[作業内容]: エントリの先頭から「pyautogui.click(x=51, y=343)」を含む行まで（その行も含む）を、空行を除いて番号付きリストとして出力してください。画像は回答に含めないでください。

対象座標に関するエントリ
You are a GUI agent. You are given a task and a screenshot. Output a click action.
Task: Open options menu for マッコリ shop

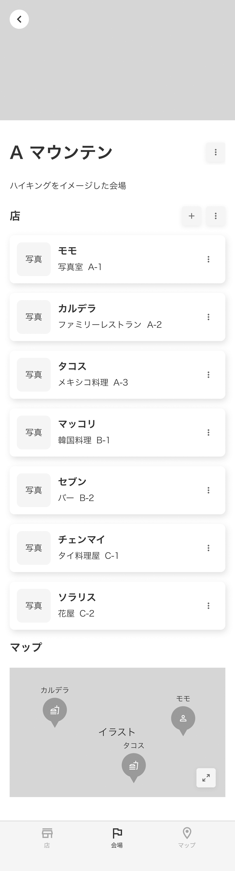[208, 432]
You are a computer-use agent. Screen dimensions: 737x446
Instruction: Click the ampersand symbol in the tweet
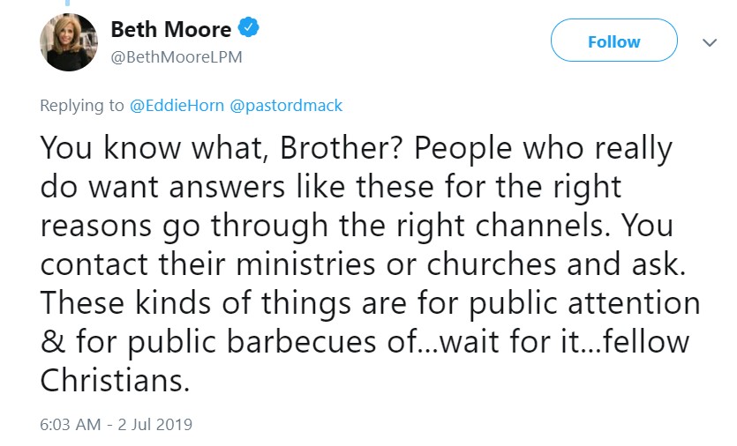pyautogui.click(x=51, y=343)
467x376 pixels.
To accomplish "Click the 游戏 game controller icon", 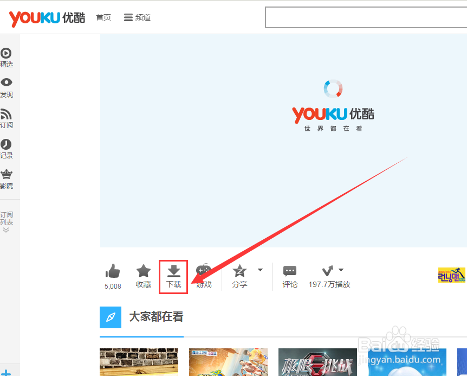I will [204, 270].

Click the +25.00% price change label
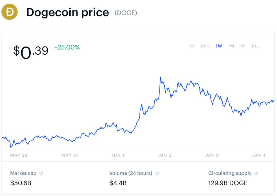67,47
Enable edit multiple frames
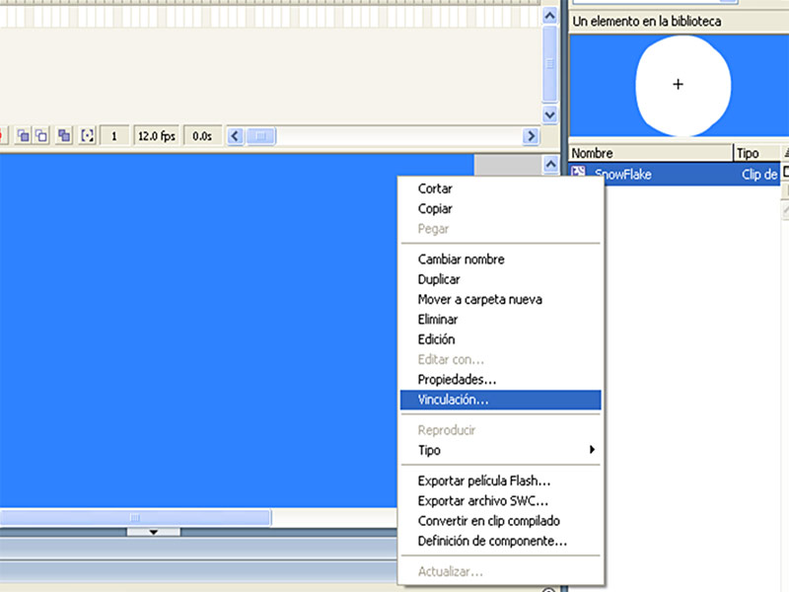Viewport: 789px width, 592px height. point(62,136)
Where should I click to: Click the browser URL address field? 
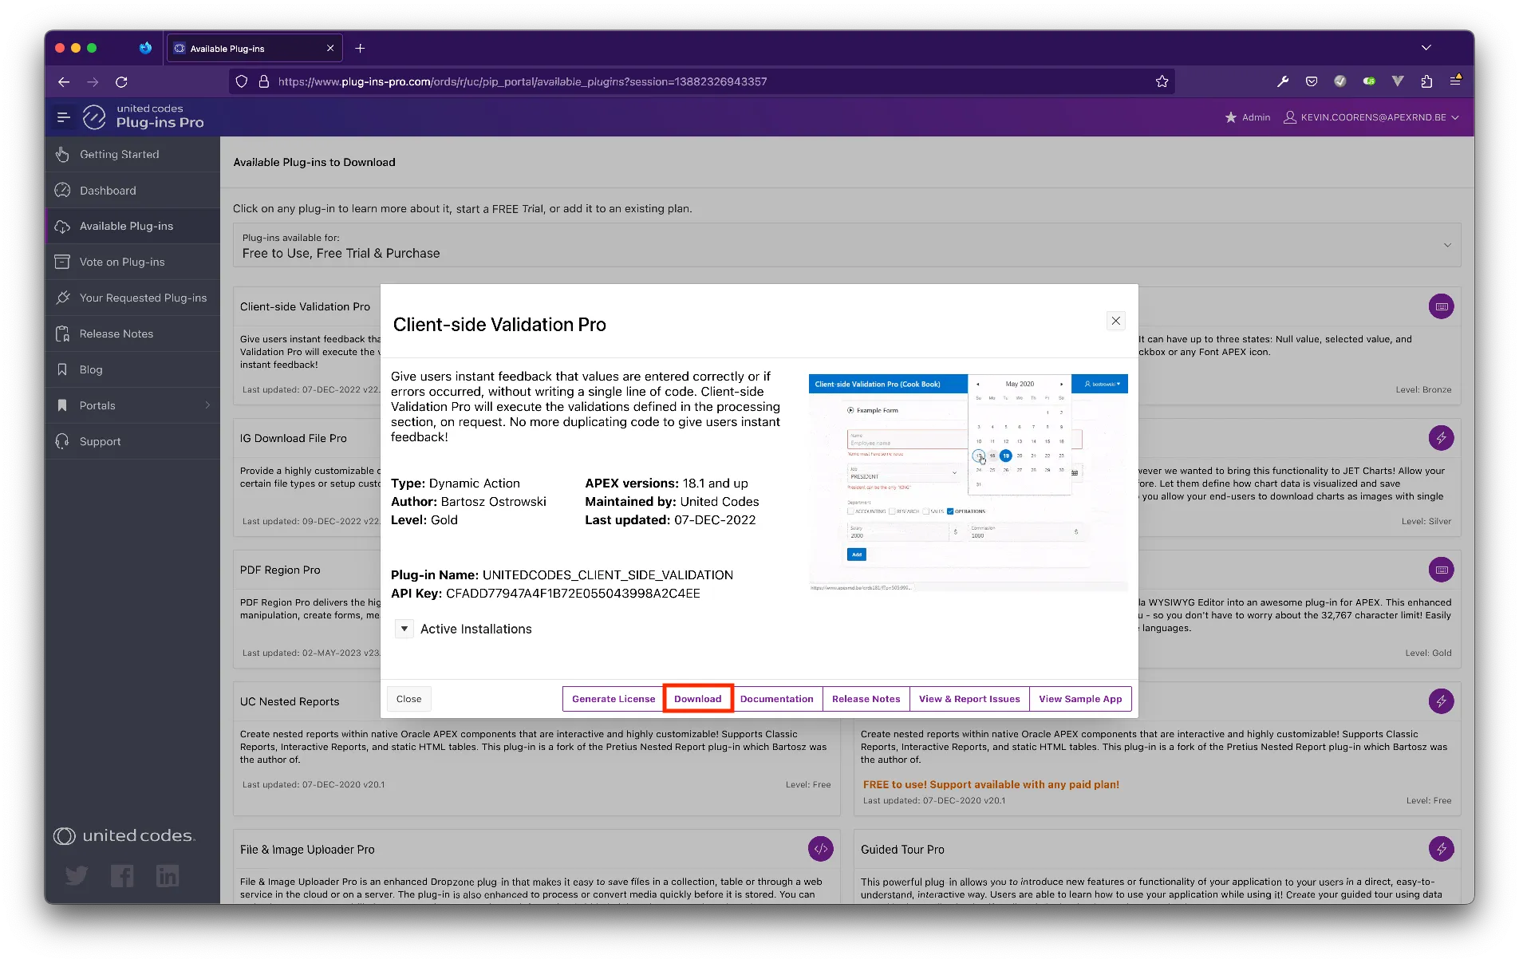(x=702, y=81)
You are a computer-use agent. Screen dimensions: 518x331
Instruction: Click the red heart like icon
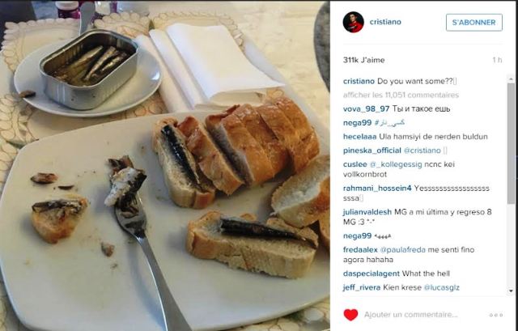pos(350,315)
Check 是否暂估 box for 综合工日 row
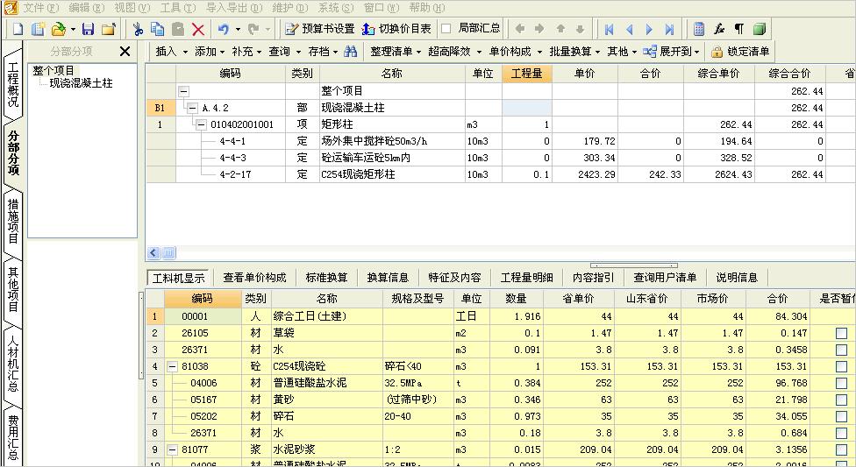The width and height of the screenshot is (856, 467). tap(841, 316)
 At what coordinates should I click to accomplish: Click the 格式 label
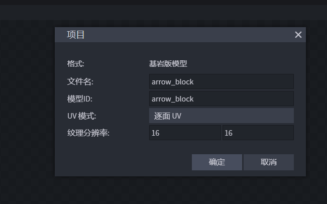tap(76, 64)
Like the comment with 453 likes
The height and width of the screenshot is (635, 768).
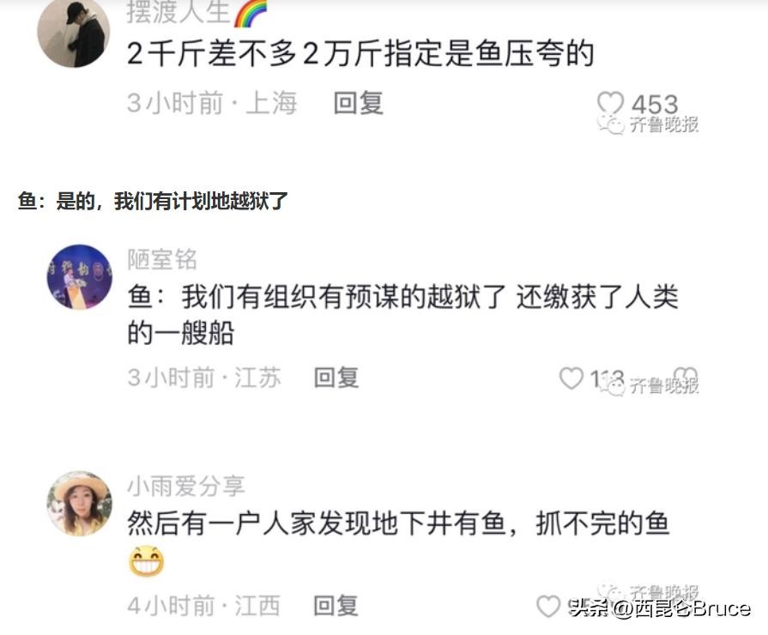[x=610, y=104]
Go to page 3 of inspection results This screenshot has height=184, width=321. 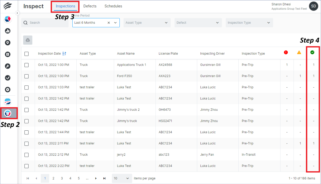click(x=62, y=178)
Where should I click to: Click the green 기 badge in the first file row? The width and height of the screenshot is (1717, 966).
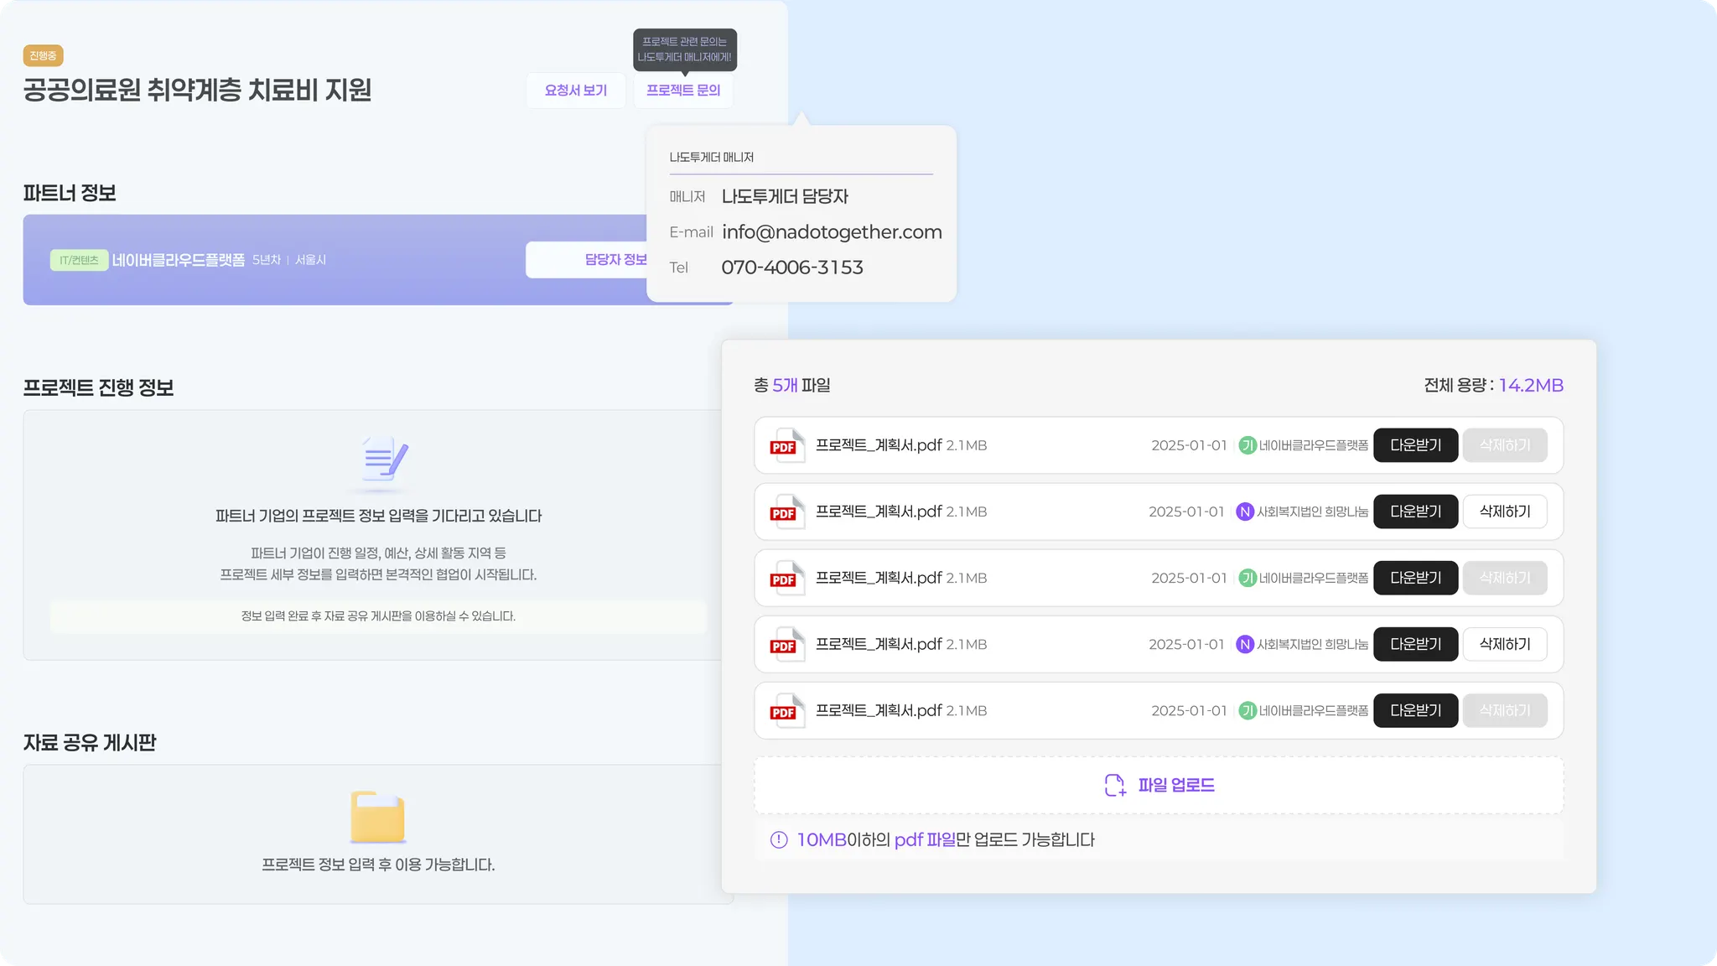coord(1248,445)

[記述解答]:
1. You are a GUI agent. You are given a task and a screenshot. Output a click action.
2. Task: Open options menu for マッコリ shop
3. [208, 432]
4. You are a computer-use agent. Screen dimensions: 737x446
5. Instruction: Click the ampersand symbol in the tweet
6. pyautogui.click(x=51, y=343)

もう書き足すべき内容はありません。